* **TASK DESCRIPTION**: Copy the following records line for line, with no changes to any character.

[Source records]
****************************************
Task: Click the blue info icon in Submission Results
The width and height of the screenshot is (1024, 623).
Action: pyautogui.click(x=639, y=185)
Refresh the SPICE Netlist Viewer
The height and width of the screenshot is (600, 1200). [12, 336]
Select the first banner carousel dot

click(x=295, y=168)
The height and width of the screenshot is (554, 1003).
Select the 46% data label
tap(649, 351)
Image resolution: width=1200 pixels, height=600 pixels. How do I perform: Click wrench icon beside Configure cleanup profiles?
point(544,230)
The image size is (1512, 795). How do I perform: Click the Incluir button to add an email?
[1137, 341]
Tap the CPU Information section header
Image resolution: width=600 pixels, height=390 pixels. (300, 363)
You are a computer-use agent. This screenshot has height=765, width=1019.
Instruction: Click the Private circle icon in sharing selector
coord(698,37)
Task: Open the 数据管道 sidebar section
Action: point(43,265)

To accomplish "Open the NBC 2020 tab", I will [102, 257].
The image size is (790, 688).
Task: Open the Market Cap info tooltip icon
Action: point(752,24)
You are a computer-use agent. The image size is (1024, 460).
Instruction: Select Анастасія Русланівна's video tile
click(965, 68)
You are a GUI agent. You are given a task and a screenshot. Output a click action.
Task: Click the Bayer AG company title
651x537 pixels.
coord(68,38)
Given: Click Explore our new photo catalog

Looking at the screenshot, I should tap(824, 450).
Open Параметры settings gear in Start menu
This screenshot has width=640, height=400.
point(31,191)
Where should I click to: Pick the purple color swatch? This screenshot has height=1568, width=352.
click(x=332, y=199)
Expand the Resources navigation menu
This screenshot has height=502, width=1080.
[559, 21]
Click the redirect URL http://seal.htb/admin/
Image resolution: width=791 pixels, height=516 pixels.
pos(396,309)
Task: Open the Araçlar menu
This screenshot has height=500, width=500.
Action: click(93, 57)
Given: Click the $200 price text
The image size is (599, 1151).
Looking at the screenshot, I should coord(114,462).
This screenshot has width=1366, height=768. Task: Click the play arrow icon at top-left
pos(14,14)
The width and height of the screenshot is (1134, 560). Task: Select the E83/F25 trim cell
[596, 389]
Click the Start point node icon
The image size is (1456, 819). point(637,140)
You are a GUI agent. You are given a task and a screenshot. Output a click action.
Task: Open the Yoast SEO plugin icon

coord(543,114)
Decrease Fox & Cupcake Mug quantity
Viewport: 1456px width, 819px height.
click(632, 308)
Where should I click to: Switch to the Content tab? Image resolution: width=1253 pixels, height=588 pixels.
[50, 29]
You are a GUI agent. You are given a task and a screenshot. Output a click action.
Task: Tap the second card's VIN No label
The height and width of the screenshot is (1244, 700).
****************************************
* **EXERCISE OUTPUT**:
Task: Click the blue info icon in Submission Results
The width and height of the screenshot is (1024, 623).
Action: pyautogui.click(x=639, y=185)
Refresh the SPICE Netlist Viewer
The height and width of the screenshot is (600, 1200). [12, 336]
Select the first banner carousel dot

click(x=295, y=168)
The height and width of the screenshot is (554, 1003).
Select the 46% data label
tap(649, 351)
Image resolution: width=1200 pixels, height=600 pixels. How do I perform: Click wrench icon beside Configure cleanup profiles?
point(544,230)
The image size is (1512, 795). How do I perform: Click the Incluir button to add an email?
[1137, 341]
Tap the CPU Information section header
Image resolution: width=600 pixels, height=390 pixels. (300, 363)
You are a computer-use agent. This screenshot has height=765, width=1019.
Instruction: Click the Private circle icon in sharing selector
coord(698,37)
Task: Open the 数据管道 sidebar section
Action: point(43,265)

To accomplish "Open the NBC 2020 tab", I will [102, 257].
The image size is (790, 688).
Task: Open the Market Cap info tooltip icon
Action: point(752,24)
You are a computer-use agent. The image size is (1024, 460).
Instruction: Select Анастасія Русланівна's video tile
click(965, 68)
You are a GUI agent. You are given a task and a screenshot. Output a click action.
Task: Click the Bayer AG company title
651x537 pixels.
coord(68,38)
Given: Click Explore our new photo catalog

Looking at the screenshot, I should tap(824, 450).
Open Параметры settings gear in Start menu
This screenshot has width=640, height=400.
point(31,191)
Where should I click to: Pick the purple color swatch? This screenshot has height=1568, width=352.
click(x=332, y=199)
Expand the Resources navigation menu
This screenshot has height=502, width=1080.
[559, 21]
Click the redirect URL http://seal.htb/admin/
Image resolution: width=791 pixels, height=516 pixels.
pos(396,309)
Task: Open the Araçlar menu
This screenshot has height=500, width=500.
Action: click(93, 57)
Given: Click the $200 price text
The image size is (599, 1151).
Looking at the screenshot, I should coord(114,462).
This screenshot has width=1366, height=768. Task: Click the play arrow icon at top-left
pos(14,14)
The width and height of the screenshot is (1134, 560). Task: Select the E83/F25 trim cell
[596, 389]
Click the Start point node icon
The image size is (1456, 819). point(637,140)
You are a GUI agent. You are given a task and a screenshot. Output a click action.
Task: Open the Yoast SEO plugin icon

coord(543,114)
Decrease Fox & Cupcake Mug quantity
Viewport: 1456px width, 819px height.
click(632, 308)
Where should I click to: Switch to the Content tab? Image resolution: width=1253 pixels, height=588 pixels.
[50, 29]
You are a GUI agent. You are given a task and a screenshot. Output a click action.
Task: Tap the second card's VIN No label
The height and width of the screenshot is (1244, 700).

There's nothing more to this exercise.